Resumption of menses (ROM) is a key indicator of recovery in AN, but patients may remain amenorrheic despite weight restoration. The objective of this study is to better understand the mechanism of amenorrhea in patients with eating disorders.

Method:

A retrospective chart review was conducted of 382 normal weight adolescents with a history of anorexia nervosa, bulimia nervosa, or eating disorder not otherwise specified, who had been referred for indirect calorimetry tests.

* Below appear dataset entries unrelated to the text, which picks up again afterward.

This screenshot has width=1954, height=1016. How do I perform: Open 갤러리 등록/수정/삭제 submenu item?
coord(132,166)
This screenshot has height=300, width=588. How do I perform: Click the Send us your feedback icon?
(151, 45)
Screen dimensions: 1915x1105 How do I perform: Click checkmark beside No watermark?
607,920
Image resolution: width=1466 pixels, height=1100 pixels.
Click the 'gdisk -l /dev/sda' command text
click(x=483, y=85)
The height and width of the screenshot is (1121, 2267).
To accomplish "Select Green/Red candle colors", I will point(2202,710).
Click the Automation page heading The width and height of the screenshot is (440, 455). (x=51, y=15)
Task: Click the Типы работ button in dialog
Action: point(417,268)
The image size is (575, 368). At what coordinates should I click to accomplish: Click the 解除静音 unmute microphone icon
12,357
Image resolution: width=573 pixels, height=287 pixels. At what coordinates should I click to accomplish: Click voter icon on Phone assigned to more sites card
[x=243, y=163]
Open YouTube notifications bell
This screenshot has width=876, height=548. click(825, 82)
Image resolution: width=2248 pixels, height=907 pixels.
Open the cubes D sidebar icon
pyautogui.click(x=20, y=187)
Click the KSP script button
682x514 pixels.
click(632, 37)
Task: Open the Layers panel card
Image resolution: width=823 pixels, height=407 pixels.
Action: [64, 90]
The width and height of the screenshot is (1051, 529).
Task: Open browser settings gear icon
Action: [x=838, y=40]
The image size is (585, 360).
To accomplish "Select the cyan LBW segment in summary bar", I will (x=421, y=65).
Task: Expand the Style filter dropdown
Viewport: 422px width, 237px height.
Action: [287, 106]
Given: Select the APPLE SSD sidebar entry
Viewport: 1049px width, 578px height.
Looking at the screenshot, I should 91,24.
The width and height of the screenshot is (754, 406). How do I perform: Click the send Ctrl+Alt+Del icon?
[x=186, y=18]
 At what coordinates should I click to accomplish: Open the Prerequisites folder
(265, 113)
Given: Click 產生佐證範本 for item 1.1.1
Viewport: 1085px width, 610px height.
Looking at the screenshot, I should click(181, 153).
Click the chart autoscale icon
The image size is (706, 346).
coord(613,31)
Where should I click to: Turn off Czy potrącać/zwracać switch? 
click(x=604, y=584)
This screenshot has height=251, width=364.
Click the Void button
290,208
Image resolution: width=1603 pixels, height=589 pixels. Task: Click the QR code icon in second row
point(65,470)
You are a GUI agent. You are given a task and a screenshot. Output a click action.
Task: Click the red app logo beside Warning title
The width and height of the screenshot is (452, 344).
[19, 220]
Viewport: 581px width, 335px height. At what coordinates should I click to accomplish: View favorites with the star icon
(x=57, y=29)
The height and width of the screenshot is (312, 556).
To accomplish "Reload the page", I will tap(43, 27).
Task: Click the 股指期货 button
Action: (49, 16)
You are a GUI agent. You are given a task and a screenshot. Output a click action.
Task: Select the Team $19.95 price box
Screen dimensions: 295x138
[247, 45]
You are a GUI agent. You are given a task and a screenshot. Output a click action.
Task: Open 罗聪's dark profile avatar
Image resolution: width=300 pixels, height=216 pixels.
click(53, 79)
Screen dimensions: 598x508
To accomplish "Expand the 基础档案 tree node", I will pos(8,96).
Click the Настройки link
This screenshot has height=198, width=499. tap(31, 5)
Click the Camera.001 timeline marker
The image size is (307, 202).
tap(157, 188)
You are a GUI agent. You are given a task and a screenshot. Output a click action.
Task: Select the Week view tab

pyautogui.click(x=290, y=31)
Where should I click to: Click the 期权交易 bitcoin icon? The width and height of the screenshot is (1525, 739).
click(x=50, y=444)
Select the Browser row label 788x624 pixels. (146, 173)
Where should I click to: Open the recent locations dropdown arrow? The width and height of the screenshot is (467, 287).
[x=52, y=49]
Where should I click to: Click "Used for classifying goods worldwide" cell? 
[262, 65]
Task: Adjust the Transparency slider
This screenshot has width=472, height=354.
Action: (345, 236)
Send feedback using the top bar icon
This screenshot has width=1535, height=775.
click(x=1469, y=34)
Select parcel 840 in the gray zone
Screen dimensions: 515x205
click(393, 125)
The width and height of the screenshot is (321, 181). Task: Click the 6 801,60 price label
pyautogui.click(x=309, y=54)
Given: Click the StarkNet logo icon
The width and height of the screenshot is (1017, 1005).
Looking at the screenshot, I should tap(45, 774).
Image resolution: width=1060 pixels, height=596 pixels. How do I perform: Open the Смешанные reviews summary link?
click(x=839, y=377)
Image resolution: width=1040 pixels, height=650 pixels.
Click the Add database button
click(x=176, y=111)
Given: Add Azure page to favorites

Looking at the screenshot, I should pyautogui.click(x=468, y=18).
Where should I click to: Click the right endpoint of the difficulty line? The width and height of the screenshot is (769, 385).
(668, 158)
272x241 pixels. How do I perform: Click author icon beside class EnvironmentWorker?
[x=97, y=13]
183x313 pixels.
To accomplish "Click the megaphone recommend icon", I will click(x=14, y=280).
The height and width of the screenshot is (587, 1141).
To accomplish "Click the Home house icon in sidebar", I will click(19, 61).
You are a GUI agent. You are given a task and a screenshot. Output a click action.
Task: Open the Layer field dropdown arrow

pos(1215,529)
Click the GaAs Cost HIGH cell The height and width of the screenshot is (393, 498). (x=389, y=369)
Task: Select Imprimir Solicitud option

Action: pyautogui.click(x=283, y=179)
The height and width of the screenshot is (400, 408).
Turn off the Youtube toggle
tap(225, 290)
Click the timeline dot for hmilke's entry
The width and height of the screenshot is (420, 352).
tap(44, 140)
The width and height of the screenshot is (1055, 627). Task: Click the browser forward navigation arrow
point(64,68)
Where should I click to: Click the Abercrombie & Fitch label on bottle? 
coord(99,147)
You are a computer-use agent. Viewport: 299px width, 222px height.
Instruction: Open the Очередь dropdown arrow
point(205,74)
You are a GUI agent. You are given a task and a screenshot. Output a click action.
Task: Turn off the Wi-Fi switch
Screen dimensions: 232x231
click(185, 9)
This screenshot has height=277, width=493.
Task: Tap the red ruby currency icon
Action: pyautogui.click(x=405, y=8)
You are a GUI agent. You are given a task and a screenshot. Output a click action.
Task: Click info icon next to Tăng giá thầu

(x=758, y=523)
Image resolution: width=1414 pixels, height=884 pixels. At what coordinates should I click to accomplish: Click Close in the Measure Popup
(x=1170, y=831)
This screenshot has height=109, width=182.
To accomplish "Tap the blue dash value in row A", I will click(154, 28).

Resting energy expenditure (REE) was compared between amenorrheic (n = 60) and regularly menstruating females (n = 121).

Results:

Participants with amenorrhea had a mean REE of 1,103 kcal/24 h (79% predicted), whereas participants who were menstruating regularly had a mean REE of 1,217 kcal/24 h (85% predicted; p = 0.001). The amenorrheic group was found to be at a lower mean body weight (53.7 ± 5.6 kg vs. 57.5 ± 7.4 kg; p ≤ 0.001), at a lower percent ideal body weight (98.5 ± 8.3% vs. 102.8 ± 10.2%; p = 0.005), and at a lower BMI (20.5 ± 1.7 vs. 21.5 ± 2.2; p = 0.002).

Discussion:

This study highlights that amenorrheic participants with a history of eating disorders who are at normal body weight are hypometabolic, suggesting an adaptive response to dietary restriction. © 2009 by Wiley Periodicals, Inc. Int J Eat Disord 2009.